Moyano lauds Paul's basic athleticism, his powerful forehand, his movement (the key to his proficiency on clay) and much-improved serve. Paul added about 12 mph to his average serve speed in the late winter of 2017, raising his average speed to roughly 120 mph. He tops out at around 135 mph. The improvement came at a cost, though. Paul developed a stress reaction in his right, serving-arm elbow and was sidelined for five months in 2018.

Moyano believes Paul can "clean up" his already excellent movement. He also sees a lot of room for improvement in Paul's transition game and volleys, even his already refined serve. "The serve is not even close to the ceiling," Moyano said. "He's serving good, but [his first-serve conversion] percentage is under 60 percent. He could be at 65 percent because he has that excellent motion, everything that needs to be there."

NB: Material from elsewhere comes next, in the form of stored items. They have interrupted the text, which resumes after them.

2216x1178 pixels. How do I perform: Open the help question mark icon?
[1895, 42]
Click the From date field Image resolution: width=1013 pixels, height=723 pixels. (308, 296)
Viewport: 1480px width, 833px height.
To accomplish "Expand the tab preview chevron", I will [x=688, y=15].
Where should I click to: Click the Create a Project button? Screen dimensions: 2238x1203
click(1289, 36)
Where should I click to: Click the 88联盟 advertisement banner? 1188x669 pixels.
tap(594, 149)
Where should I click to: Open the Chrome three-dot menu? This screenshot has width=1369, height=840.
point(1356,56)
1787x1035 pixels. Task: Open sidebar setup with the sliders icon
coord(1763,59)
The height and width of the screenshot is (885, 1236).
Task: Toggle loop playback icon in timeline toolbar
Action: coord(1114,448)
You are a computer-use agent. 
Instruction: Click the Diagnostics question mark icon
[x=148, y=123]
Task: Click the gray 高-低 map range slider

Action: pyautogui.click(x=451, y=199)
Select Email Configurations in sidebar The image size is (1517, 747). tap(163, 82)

Paul, who was born in New Jersey but grew up in Greenville, describes himself as a "hard Eagles and Sixers fan." He developed his game on the slippery green Har-Tru clay, which is a little faster than European red clay, because those were the only courts at his stepfather's Courtside Athletic Club.

"There wasn't much going on, tennis-wise," Paul said. "It was just me and my sister [Jessie], and we kind of built it, along with my mom and stepdad."

On one of his first visits to a USTA training center where clay courts were featured, one of the coaches examined Paul's shoes and advised him to get some designed for play on clay. "I had grown up playing on clay," he said, "And it was the first time I heard there was such a thing. I got some and it was like, 'Wow, there's so much more grip now.'"

Paul would go far in those shoes, or ones like them -- all the way to the trophy presentation ceremony at Roland Garros. Now that he has matured, he seems ready to follow in his own footsteps.